例如,我需要使用某种随机化技术将月度数据转换为日数据。这是数据框:
library(dplyr)
library(lubridate)
month_year <- c(
"08-2021",
"09-2021",
"10-2021",
"11-2021",
"12-2021"
)
monthly_values_var1 <- c(
598,
532,
736,
956,
780
)
monthly_values_var2 <- c(
18.3179,
62.6415,
11.1033,
30.7443,
74.2076
)
df <- data.frame(month_year, monthly_values_var1, monthly_values_var2)
df
那是月份数据集视图:
预期的结果是这样的:
如何使用 R 实现?
也许像这样?
df %>%
mutate(mo_start = dmy(paste(1,month_year))) %>%
tidyr::uncount(days_in_month(mo_start), .id = "day") %>%
mutate(date = dmy(paste(day,month_year))) %>%
mutate(across(contains("var"), ~rnorm(n(), mean = .x, sd = 1)))
# A tibble: 153 x 6
month_year monthly_values_var1 monthly_values_var2 mo_start day date
<chr> <dbl> <dbl> <date> <int> <date>
1 08-2021 599. 18.8 2021-08-01 1 2021-08-01
2 08-2021 598. 17.4 2021-08-01 2 2021-08-02
3 08-2021 596. 18.0 2021-08-01 3 2021-08-03
4 08-2021 598. 19.2 2021-08-01 4 2021-08-04
5 08-2021 600. 18.3 2021-08-01 5 2021-08-05
6 08-2021 597. 19.8 2021-08-01 6 2021-08-06
7 08-2021 599. 18.9 2021-08-01 7 2021-08-07
8 08-2021 597. 17.9 2021-08-01 8 2021-08-08
9 08-2021 597. 16.0 2021-08-01 9 2021-08-09
10 08-2021 596. 17.7 2021-08-01 10 2021-08-10
# … with 143 more rows
这不是单函数题。
答案比较紧凑,但是一步一步比较清楚
首先是数据:
month_year <- c(
"08-2021",
"09-2021",
"10-2021",
"11-2021",
"12-2021"
)
monthly_values_var1 <- c(
598,
532,
736,
956,
780
)
monthly_values_var2 <- c(
18.3179,
62.6415,
11.1033,
30.7443,
74.2076
)
df <- data.frame(month_year, monthly_values_var1, monthly_values_var2)
df
一些有用的库:
library(dplyr)
library(lubridate)
library(stringr)
需要类似的数据框来保存新数据:
df$month_year <- lubridate::dmy(paste0('01-',df$month_year))
new.df <- df[0,]
现在代码
counter <- 1
for (i in 1:nrow(df)) {
days_month <- lubridate::days_in_month(df[i, 'month_year'])

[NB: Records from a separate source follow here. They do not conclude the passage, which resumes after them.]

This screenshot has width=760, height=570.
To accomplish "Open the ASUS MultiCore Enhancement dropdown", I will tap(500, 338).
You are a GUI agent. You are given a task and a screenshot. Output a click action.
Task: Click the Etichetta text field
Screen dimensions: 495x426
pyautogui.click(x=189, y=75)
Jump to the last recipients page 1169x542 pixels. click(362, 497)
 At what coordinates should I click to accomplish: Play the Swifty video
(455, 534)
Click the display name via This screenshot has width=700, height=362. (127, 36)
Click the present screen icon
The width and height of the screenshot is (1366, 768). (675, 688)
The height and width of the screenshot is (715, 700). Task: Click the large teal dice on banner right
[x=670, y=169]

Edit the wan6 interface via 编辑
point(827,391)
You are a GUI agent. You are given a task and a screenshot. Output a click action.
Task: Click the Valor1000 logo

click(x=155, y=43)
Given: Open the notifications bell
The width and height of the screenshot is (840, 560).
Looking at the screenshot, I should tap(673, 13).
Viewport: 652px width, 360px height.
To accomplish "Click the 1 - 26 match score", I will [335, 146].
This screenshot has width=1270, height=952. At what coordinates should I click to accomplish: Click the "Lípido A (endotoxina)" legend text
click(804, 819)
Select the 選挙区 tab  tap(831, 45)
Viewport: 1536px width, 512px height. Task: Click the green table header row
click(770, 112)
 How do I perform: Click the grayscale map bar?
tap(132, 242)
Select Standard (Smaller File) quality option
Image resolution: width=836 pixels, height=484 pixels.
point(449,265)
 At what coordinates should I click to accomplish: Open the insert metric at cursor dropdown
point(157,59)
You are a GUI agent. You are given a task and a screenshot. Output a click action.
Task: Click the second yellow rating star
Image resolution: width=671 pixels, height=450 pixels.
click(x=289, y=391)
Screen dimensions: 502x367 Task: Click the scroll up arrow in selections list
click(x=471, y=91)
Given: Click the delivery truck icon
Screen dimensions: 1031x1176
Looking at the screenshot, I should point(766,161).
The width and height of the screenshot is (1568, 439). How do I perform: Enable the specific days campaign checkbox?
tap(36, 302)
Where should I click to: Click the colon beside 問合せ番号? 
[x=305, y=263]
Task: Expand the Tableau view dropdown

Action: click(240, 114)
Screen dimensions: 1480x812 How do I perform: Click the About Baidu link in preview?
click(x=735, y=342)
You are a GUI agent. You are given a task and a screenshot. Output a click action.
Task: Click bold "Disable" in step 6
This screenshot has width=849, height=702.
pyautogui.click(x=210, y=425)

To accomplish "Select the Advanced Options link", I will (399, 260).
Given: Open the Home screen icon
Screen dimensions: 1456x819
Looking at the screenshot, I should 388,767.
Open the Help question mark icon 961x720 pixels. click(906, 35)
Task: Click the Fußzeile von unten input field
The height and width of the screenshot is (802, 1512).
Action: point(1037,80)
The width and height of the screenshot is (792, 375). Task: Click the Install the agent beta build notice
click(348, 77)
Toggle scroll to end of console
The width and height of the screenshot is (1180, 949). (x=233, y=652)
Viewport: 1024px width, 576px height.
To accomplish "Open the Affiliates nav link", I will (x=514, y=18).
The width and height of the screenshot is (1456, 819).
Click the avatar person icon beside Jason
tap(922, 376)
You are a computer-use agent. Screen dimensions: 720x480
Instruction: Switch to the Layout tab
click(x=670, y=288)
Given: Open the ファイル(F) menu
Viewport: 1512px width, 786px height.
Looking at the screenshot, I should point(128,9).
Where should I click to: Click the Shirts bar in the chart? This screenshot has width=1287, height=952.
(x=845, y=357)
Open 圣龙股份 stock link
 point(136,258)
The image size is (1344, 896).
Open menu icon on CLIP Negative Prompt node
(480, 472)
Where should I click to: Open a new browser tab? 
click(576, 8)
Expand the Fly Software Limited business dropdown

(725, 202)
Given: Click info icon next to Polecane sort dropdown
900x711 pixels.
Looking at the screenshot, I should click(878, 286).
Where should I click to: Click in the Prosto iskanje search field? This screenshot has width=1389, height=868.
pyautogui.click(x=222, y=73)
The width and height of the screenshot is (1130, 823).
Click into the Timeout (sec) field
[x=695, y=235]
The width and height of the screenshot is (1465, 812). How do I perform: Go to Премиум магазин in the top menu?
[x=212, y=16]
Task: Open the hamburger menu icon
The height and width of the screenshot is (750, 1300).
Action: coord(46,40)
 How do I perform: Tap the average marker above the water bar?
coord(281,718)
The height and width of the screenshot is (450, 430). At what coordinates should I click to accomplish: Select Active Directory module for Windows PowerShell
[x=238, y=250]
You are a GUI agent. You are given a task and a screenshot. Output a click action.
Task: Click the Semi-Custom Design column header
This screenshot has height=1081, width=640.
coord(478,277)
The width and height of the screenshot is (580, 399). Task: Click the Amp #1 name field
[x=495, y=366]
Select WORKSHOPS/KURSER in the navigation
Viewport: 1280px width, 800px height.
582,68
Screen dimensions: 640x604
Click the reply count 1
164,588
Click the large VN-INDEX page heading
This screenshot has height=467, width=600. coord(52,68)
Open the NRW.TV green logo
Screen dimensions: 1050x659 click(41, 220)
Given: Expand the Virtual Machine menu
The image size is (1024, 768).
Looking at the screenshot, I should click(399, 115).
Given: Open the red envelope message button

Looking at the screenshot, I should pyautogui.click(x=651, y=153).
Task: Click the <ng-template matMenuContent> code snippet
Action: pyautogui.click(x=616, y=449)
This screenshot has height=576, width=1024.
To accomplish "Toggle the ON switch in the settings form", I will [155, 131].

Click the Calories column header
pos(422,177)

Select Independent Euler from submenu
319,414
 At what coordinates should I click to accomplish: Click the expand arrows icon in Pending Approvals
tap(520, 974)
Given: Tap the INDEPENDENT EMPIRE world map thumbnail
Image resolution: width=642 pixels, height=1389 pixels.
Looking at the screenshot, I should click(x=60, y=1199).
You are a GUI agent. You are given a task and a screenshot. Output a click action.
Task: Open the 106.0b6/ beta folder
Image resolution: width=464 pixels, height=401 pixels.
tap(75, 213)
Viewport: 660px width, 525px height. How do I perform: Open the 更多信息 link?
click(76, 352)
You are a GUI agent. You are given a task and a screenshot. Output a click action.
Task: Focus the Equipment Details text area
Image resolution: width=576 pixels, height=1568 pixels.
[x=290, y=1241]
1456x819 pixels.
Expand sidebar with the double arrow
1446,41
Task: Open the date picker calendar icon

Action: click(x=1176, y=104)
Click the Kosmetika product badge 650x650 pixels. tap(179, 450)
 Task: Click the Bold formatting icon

mean1 <- df[i, 'monthly_values_var1']/days_month
mean2 <- df[i, 'monthly_values_var2']/days_month
for(j in 1:days_month){
if (j < 10) {
value <- str_pad(string = j, width = length(as.character(j))+1, pad = "0")
} else {
value <- as.character(j)
}
new.df[counter, 'month_year'] <- paste0(lubridate::year(df[i, 'month_year']),'-', lubridate::month(df[i, 'month_year']), '-', value)
new.df[counter, 'monthly_values_var1'] <- rnorm(n = 1, mean = mean1, sd = mean1/3)
new.df[counter, 'monthly_values_var2'] <- rnorm(n = 1, mean = mean2, sd = mean2/3)
counter <- counter + 1
}
}
View(new.df)
lubridate::days_in_month() 函数显示特定月份有多少天。
rnorm 分配一个正态分布的随机数。我选择每个数据的平均数除以一个月中的天数,以及一个标准偏差 mean/3.